Ночами тут, в центре города, бывает, что ухают совы. Прямо над нашим балконом. Хочу увидеть их хотя бы краем глаза… Но на улице темно, а в такие ночи как-то даже обморочно, будто во сне. Я выхожу на балкон босиком и прислушиваюсь. Ухают то над нами, то на дереве через дорогу, — и не рассмотришь. Я стою очень тихо, вглядываясь в темноту… На площадь медленно въезжает двойка, на развороте высекая искры из бытия. Я не шевелюсь и представляю, как странно выгляжу со стороны, снизу: среди ночи на балконе неподвижно стоит тощий подросток в чёрных трусах и смотрит вверх, а потом всё ниже… ниже… взгляд его ищет… ищет… словно сновида.

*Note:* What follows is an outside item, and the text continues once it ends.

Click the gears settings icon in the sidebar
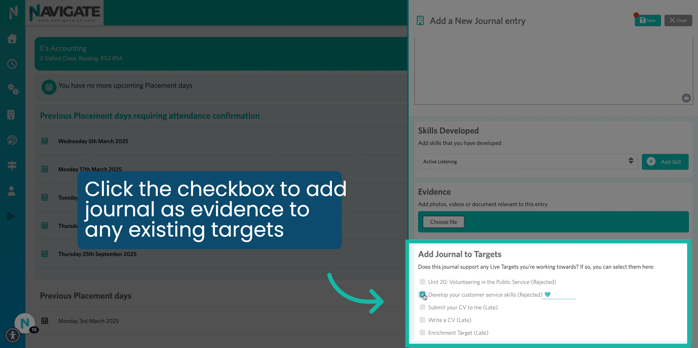Screen dimensions: 698x348 pos(13,90)
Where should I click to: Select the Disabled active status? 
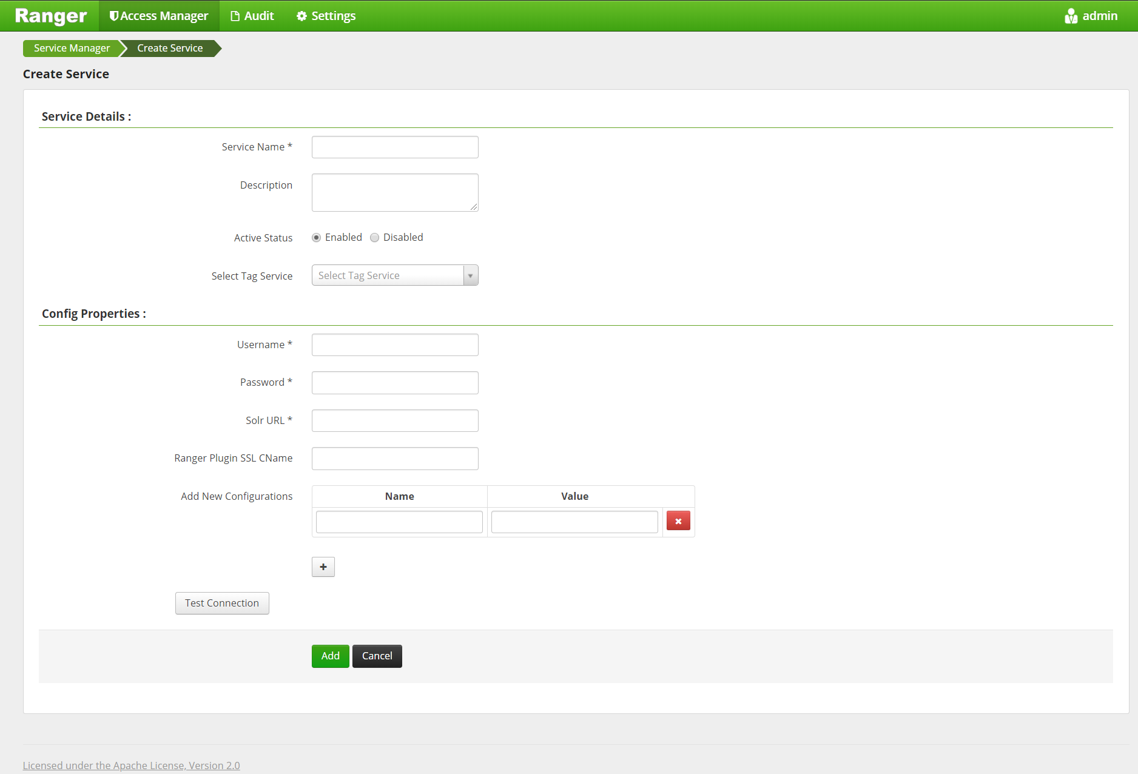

В одну такую ночь снилось мне, что лечу над городом, вижу башни и крыши, сады и яры, реку нашу и мосты. Зима уже, и небо пустое. Мне весело и страшно чуть. Внизу день неясный, снег, люди и машины, трамваи спешат, но всё уютно, словно в сказке. И снег нисколько не холодный. И вдруг внизу, у собора — огромная ёлка! Лечу высоко, но вровень со мною верхушка-звезда. Семь лучей. Для странников и магов. А дальше — ниже, ярус за ярусом, диво — муранские шары! Я облетаю это чудо-дерево вокруг. И думаю, нет — уверен, что шары с секретом.
Известно ведь: муранские майстры купили у бродяги-сорочина тайну заточения частицы вихря в хрупкое стекло. И нынче в этих склянках-пузырях корпускулы ветров. Словно реликварий. Льдистые звёзды — это Борей, его синева и сталь, словно перья архангеловых крыл.
Зелень, золото, лазурь — Зефир, южный и нежный. Он цветы и крылья бабочек, он бриз, полнящий паруса. Безжалостно жёлтый львиный зрак, охра, хна, пустыня, зной и зарево — Сирокко, жаркий ветер пирамид. Есть Эол, и Нот, и Эвр, и все воздушные течения…
Что за вихри замурованы в муранах! Я плаваю вдоль и поперёк щедро украшенной ёлки и раскачиваю шары… Синие, пурпурные, зелёные, золотые. Лиловый, алый, белый… В нём, в тумане сером, вижу я отчаявшийся ветер — ему не вырваться.
И вижу заодно в том же в шаре, словно за рваной завесой — дом, кирпичный, красный, под нежарким небом, на берегу прохладного моря. Прямо не дом, а замок, весь в плаще плюща — от башенок до конхи. Над входом на посеревшей в прозелень мраморной плите надпись: «Rosenholm».